■ **Document**
(begin)

In addition, in October 2007, we provided notice to FPL Energy, a subsidiary of FPL, that we were exercising the option we received in connection with the sale of Point Beach to purchase all rights to a new wind site in Central Wisconsin. Once the purchase is complete, we expect to install approximately 100 MW of generating capacity. We expect the turbines to be placed into service during late 2011 or 2012, subject to regulatory approvals and turbine availability.

 



32


NUCLEAR OPERATIONS

In September 2007, we sold Point Beach to an affiliate of FPL for approximately $924 million. Upon closing of the sale, the power purchase agreement became effective for the existing energy and capacity produced by Point Beach. See Note 3 -- Sale of Point Beach in the Notes to Consolidated Condensed Financial Statements in this report and Factors Affecting Results, Liquidity and Capital Resources -- Nuclear Operations in Item 7 of our 2006 Annual Report on Form 10-K for additional information regarding the sale of Point Beach.

 

ELECTRIC TRANSMISSION

MISO:   In connection with its status as a FERC approved Regional Transmission Organization, MISO implemented a bid-based energy market, the MISO Midwest Market, which commenced operations on April 1, 2005. In April 2006, FERC issued an order determining that MISO had not applied its energy markets tariff correctly in the assessment of RSG charges. FERC ordered MISO to resettle all affected transactions retroactive to April 1, 2005. In October 2006 and March 2007, we received additional rulings from FERC on these issues. FERC's rulings have been challenged by MISO and numerous other market participants. MISO commenced with the resettlement of the market in accordance with the orders in July 2007. Completion is anticipated in January 2008. Based on the current resettlement results, we are estimating net costs to increase by $9.0 million for the resettlement period. Several entities have filed official complaints with FERC on the assessment of these charges. We filed in support of these complaints. These challenges could partially reverse the current rulings.

As part of this energy market, MISO developed a market-based platform for valuing transmission congestion and losses premised upon the LMP system that has been implemented in certain northeastern and mid-Atlantic states. The LMP system includes the ability to mitigate or eliminate congestion costs through the use of FTRs. FTRs are allocated to market participants by MISO. A new allocation of FTRs was completed in April 2007 for the period June 1, 2007 through May 31, 2008. We were granted substantially all of the FTRs that we were permitted to request during the allocation process.

(end)

■ **Available data**
(begin)

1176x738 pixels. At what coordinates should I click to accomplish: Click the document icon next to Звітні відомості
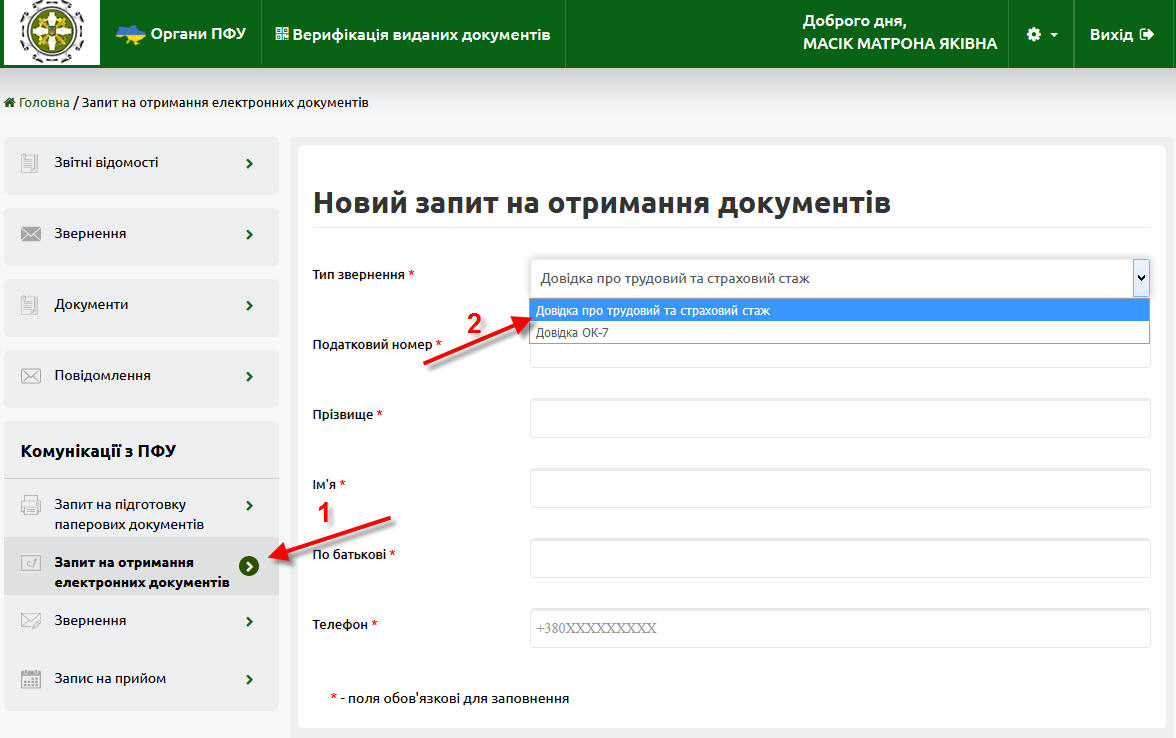tap(31, 163)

(end)

■ **Required tasks**
1. In the report excerpt, restate the paragraph beginning "As part of this energy market" as a short bulleted list that keeps its main facts.
2. Pull everything from "In addition, in" down to "and turbine availability." out of the report excerpt, word for word.
None of the data is needed here.

■ **Solutions to each task**
1.
- MISO developed a market-based platform for valuing transmission congestion and losses, based on the LMP system used in certain northeastern and mid-Atlantic states.
- The LMP system can mitigate or eliminate congestion costs through FTRs.
- MISO allocates FTRs to market participants.
- A new FTR allocation was completed in April 2007 for June 1, 2007 through May 31, 2008.
- We were granted substantially all of the FTRs we were permitted to request.

2.
In addition, in October 2007, we provided notice to FPL Energy, a subsidiary of FPL, that we were exercising the option we received in connection with the sale of Point Beach to purchase all rights to a new wind site in Central Wisconsin. Once the purchase is complete, we expect to install approximately 100 MW of generating capacity. We expect the turbines to be placed into service during late 2011 or 2012, subject to regulatory approvals and turbine availability.